Ma mère de 87 ans, après un stress important (hospitalisation de sa fille malade psychiatrique qui vivait avec elle) commence à signaler, 5 jours après l’hospitalisation, des douleurs lombaires (elle a plusieurs collapsus vertébraux et une scoliose sévère). Il ne peut plus sortir du lit mais est alerte. Après 10 jours de thérapie avec des AINS et de la cortisone, il a récupéré même si son humeur était quelque peu déprimée. Le neurologue prescrit 5 mg de Brintellix le soir, Levofolene, 3 flacons de Tricortin. Après moins d’une semaine, nous retrouvons ma mère au sol dans un état confus. Le scanner révèle une atrophie cérébrale, des zones ischémiques multiples et éparses dans la zone périventriculaire, dont les plus importantes sont appréciées bilatéralement, à proximité des cornes postérieures des ventricules latéraux. Depuis ce jour, ma mère décline : somnolente dans la journée, elle ne veut plus manger, elle ne veut plus sortir du lit, il faut l’accompagner à la salle de bain, elle me dit que c’est  » peur de tomber ». Elle ne dort pas la nuit, elle parle, elle appelle sa fille hospitalisée, elle parle des personnes décédées comme si elles étaient vivantes, elle pisse de plus en plus dans sa couche. Le neurologue recommande 50 mg de Sereprile le soir (augmenté à 100 mg à partir de 2 jours), 10 gouttes de Trittico et 5 mg de Brintellix.
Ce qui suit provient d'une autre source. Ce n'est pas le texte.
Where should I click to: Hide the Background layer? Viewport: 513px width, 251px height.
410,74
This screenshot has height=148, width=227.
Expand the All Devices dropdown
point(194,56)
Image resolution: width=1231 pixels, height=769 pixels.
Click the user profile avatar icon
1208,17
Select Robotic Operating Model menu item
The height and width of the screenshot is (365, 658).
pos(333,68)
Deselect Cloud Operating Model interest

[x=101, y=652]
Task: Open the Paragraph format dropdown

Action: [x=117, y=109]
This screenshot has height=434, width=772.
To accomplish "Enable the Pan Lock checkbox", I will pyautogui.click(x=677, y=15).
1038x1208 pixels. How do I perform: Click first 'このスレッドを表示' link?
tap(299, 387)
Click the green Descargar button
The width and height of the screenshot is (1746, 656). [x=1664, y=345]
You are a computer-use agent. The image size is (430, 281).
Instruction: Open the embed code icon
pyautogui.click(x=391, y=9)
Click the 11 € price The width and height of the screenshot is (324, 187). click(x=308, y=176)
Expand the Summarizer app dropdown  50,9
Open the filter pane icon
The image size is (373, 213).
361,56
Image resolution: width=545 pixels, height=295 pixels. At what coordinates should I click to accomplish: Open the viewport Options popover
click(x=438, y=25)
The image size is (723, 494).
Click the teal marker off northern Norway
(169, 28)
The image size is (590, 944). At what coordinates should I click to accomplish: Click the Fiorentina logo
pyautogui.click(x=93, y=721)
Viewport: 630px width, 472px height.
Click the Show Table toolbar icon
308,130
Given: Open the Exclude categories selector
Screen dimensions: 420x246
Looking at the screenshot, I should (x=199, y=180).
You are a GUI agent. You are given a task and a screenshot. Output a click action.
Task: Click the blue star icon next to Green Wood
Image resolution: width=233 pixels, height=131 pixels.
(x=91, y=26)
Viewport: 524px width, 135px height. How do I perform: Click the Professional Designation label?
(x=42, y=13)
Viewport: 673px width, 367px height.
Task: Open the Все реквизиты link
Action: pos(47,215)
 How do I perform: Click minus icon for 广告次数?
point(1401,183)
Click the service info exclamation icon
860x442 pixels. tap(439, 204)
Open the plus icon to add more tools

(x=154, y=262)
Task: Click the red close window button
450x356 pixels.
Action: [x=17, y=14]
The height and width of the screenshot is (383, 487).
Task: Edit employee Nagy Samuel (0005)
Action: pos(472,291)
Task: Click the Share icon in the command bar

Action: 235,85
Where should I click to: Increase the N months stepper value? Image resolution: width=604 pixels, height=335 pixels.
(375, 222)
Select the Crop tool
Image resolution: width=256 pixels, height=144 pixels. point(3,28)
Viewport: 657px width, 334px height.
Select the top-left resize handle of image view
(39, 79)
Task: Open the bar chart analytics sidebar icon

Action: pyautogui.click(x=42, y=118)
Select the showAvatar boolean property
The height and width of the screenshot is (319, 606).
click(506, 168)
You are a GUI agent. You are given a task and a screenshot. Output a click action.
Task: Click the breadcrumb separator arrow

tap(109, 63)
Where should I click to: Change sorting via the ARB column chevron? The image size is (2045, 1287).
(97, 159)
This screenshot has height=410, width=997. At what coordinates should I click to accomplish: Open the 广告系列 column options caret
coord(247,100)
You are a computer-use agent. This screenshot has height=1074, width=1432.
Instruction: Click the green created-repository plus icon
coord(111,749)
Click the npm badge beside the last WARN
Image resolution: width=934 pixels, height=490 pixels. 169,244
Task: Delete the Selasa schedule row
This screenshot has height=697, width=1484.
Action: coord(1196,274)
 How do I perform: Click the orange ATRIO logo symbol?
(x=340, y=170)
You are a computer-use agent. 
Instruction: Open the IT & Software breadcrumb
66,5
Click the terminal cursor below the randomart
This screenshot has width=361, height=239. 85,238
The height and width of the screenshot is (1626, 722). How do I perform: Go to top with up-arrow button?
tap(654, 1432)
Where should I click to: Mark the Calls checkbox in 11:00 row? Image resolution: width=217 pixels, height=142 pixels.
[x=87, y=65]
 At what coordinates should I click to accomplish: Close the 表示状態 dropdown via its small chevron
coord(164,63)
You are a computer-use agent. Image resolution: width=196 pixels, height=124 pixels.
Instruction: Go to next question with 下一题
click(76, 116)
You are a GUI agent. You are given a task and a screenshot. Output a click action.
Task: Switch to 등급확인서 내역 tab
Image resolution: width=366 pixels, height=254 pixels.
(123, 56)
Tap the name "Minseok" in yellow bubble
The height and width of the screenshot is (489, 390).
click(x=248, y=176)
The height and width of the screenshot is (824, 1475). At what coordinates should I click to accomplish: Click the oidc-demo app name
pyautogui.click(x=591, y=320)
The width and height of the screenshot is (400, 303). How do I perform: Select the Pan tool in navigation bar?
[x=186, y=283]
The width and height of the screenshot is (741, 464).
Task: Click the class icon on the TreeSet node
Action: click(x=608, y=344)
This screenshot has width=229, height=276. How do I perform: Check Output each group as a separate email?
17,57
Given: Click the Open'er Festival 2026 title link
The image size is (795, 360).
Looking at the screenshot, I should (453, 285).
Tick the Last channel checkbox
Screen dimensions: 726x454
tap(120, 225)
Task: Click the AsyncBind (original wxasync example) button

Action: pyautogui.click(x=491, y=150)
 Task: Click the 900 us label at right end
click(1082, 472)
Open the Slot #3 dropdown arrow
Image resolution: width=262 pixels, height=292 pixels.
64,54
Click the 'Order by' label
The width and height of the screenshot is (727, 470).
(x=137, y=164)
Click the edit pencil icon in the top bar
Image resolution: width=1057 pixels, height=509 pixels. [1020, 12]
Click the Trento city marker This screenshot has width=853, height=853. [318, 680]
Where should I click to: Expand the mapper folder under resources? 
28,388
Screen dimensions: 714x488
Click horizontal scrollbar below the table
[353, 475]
Elle dort mieux, mais est toujours très ennuyeuse : elle parle peu, ne veut pas se lever, se plaint de douleurs à la main et sa marche s’est détériorée. C’est un poids mort et il a tendance à se jeter en arrière. Il m’a dit qu’il n’avait vraiment aucune douleur mais qu’il ne se sentait pas bien. L’autre jour, elle a dit à une autre sœur qu’elle ne voulait pas vivre. Je demande gentiment un avis, puisque dans ma province
(AG) Je ne connais pas de spécialiste en gériatrie vers qui me référer. Merci beaucoup

par Claudia

La réponse du Pr. Nicolas Marchionni

Il pourrait effectivement avoir un trouble dépressif, mais cela est détectable en suivant les critères standardisés du DMS-V et aussi en utilisant des échelles pour l’évaluation objective des symptômes dépressifs. Vérifiez en contactant l’Association italienne de psychogériatrie (AIP) et en explorant également son site Web (quel centre de gériatrie ou de neurologie qui s’occupe de psychogériatrie est le plus proche de votre résidence.